A recent email from a client mentioned that “I am also actively considering investing in real estate – sometime after July next year by re-allocating funds from the MF portfolio… as real estate tends to provide the best long term appreciation.”

We have been taught to ‘invest in property and LIC policies, as their value never goes down and will always fetch you positive returns’.

In the cases I have listed above, and plenty more, property is only investment asset class. There seems to be a craze for buying property so much so that we tend to lose focus on all other forms of investments. This has been further ‘confirmed’ by the boom in real estate over the past 7-8 years.

Disadvantage of investing only in property:

  • The biggest disadvantage with real estate is that it is an illiquid investment.
  • You need to spend on its maintenance and also pay taxes and duties.
  • Speculation is rampant in the real estate industry. These speculators make lump-sum purchases during a boom, without bothering about the purchasing cost and the ongoing costs such as maintenance.

Now, I am not implying that real estate is a bad instrument for investment. But it becomes dangerous when it is the only asset class that one invests in. Here, of course, I should mention that the ‘first house’ (which is bought for the purpose of residence) is not being included assuming that it is not for resale.

With the ‘pressure’ created by real estate brokers and builders that the rates are going up every day, lay investors fall for the trap, thinking that it is now or never. With property prices sky-rocketing across urban and semi-urban areas, larger chunks of money are required to fund even the down-payment. For a salaried person, this may not always be easy.

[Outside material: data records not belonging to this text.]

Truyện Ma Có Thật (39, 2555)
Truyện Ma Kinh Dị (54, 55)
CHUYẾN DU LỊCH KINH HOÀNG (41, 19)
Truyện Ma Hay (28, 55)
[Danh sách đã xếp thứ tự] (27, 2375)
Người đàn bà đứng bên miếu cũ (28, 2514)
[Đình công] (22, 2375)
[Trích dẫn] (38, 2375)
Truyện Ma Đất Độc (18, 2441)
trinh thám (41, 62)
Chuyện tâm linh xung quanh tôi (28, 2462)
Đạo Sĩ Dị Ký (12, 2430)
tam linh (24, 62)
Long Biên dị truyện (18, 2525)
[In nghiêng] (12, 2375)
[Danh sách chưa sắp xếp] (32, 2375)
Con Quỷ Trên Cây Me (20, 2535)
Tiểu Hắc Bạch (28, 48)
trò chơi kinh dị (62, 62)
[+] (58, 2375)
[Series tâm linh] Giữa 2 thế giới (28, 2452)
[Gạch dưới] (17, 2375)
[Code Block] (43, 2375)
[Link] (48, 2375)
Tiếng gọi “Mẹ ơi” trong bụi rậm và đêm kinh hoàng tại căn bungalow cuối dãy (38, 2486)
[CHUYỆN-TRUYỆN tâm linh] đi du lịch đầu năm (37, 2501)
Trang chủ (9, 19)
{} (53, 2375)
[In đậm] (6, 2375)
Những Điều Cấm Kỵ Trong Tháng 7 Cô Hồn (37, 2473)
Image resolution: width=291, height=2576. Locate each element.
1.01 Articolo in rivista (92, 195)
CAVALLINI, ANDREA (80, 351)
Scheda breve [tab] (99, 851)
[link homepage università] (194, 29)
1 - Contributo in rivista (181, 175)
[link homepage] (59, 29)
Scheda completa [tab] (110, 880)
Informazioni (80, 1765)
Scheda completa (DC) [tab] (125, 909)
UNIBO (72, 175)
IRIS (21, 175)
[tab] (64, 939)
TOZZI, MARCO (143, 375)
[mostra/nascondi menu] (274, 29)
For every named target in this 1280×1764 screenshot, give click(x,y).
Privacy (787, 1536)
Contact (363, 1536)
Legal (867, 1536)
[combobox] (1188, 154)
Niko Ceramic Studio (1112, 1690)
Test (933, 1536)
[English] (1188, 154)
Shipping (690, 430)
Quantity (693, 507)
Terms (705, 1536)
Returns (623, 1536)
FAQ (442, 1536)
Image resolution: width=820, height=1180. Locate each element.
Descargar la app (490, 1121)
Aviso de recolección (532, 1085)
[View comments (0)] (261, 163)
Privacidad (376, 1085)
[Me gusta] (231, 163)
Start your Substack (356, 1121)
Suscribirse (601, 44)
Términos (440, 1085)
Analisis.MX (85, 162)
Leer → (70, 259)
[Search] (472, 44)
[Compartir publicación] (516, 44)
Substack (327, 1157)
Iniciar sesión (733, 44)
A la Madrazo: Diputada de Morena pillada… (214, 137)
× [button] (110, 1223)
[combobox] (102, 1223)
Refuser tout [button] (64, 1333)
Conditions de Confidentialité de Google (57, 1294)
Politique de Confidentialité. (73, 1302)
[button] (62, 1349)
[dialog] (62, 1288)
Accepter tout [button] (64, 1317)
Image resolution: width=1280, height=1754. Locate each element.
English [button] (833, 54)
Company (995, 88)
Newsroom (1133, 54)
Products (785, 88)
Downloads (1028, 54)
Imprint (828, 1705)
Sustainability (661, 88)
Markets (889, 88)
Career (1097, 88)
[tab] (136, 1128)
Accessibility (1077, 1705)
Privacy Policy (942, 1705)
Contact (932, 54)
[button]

A number of investors fall for the “initial payment of 10 percent only” trap. Without even calculating how they will service the balance down payment and subsequent equated monthly instalments (EMIs), people rush in in the hope of making a quick buck. They often sell-off the booking when the second instalment becomes due. This is a gamble which could go seriously wrong.

With financial planning and proper management, you can own your dream house.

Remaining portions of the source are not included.